Well, sometimes if you have a trauma that happened at a certain time of year, perhaps brother died in a car accident in the spring, then when that time rolls around, even if he died a decade ago, you might feel down in the dumps. And until you do some introspective work and see that it's still some grief work that you need to do. You may not recognize it. Or you may have had some trauma as a child that happened at a certain time of year and it kicks back in and unless you ask your own mind, Hey, bud, what's up, you're not going to be able to identify it. So cognitive therapy is very good to give you some skills to identify what's going on.

So Joey, anxiety means uncertainty about something important in the future. And the key words are uncertainty. That's what makes the shaky about something important enough. It's not important if I lost my dirty toothpick, I'm not going to feel shaky and uncertain, and it has to do as anxiety is a future oriented emotion. Depression is more of oh, I'm bummed out something bad happened or nothing ever goes well, but anxiety is future focused. I have a test tomorrow. I'm I'm afraid I'll fail it. I have to go to the doctor's tomorrow. I'm worried about what he'll say. That's where we get that's when we get anxious. So you can use a uncertainty in important and future as key words, and you think about it, what am I uncertain about what is important that's going on in my life, what hangs in the balance in the future. And if it's difficulty with your kids, you can learn some parenting skills. If it's problems, thinking, maybe that's the cause of your anxiety, then you can learn thinking skills and cognitive therapy. If you're on overload, you will, you can learn a skill of scaling back. If it's some grief work, you can do some grieving that maybe it's complicated grieving or your your normal grieving. You know, another milestone is past and somebody wasn't around that you love. You can grieve.
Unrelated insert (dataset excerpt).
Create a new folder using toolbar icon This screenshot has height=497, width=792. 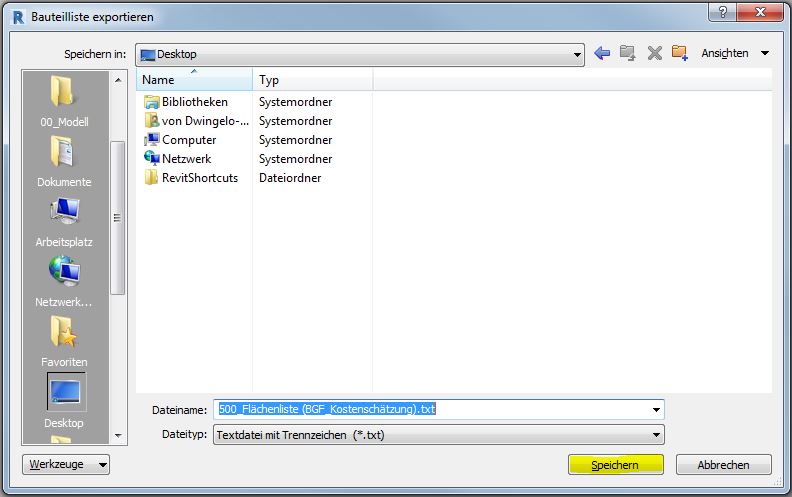[680, 53]
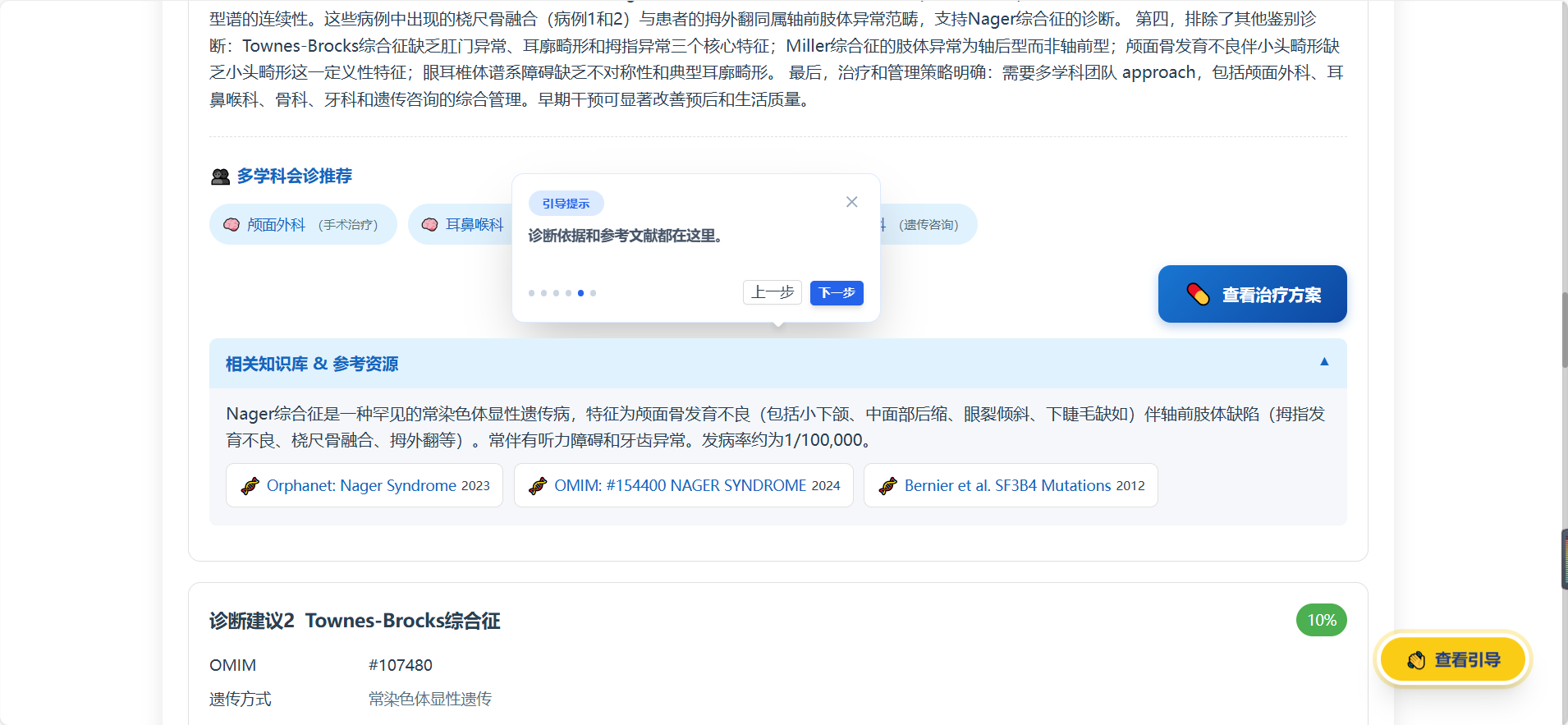Open Bernier et al. SF3B4 Mutations reference
Viewport: 1568px width, 725px height.
click(x=1023, y=486)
So you want to really listen to yourself, be a detective, figure out what you say to yourself when you feel the first glimmers of anxiety.

Now, here's the second point. Another point, many times we have an emotion about having a bad anxiety attack, a panic attack, we say, oh my god, it's not that anxiety again. Now we have two problems, we have the original problem that triggered our anxiety. And now we have a second problem. We're anxious about the panic attack or the anxiety attack, about feeling out of control of our own minds. And that's called a secondary emotion. And it goes along the lines of, oh, no, not again. Why does this always happen to me? I'm not going to sleep, I won't eat, I'll have to throw up again. It will mess me up for days. Well notice, if you're saying that to yourself, you're sending down those messages to your subconscious. And you're anticipating those were the worst. And your own body is going to release cortisol and adrenaline into your system and it's going to make the anxiety worse.

So if instead you said to yourself something along the lines of Joey, oh, it's just this again, I can handle it. I'll write down what's on my mind and look for the core of what's causing me to feel uncertain then I'll work on a plan to deal with the sad situation you can learn some relaxation techniques and and roll with it more.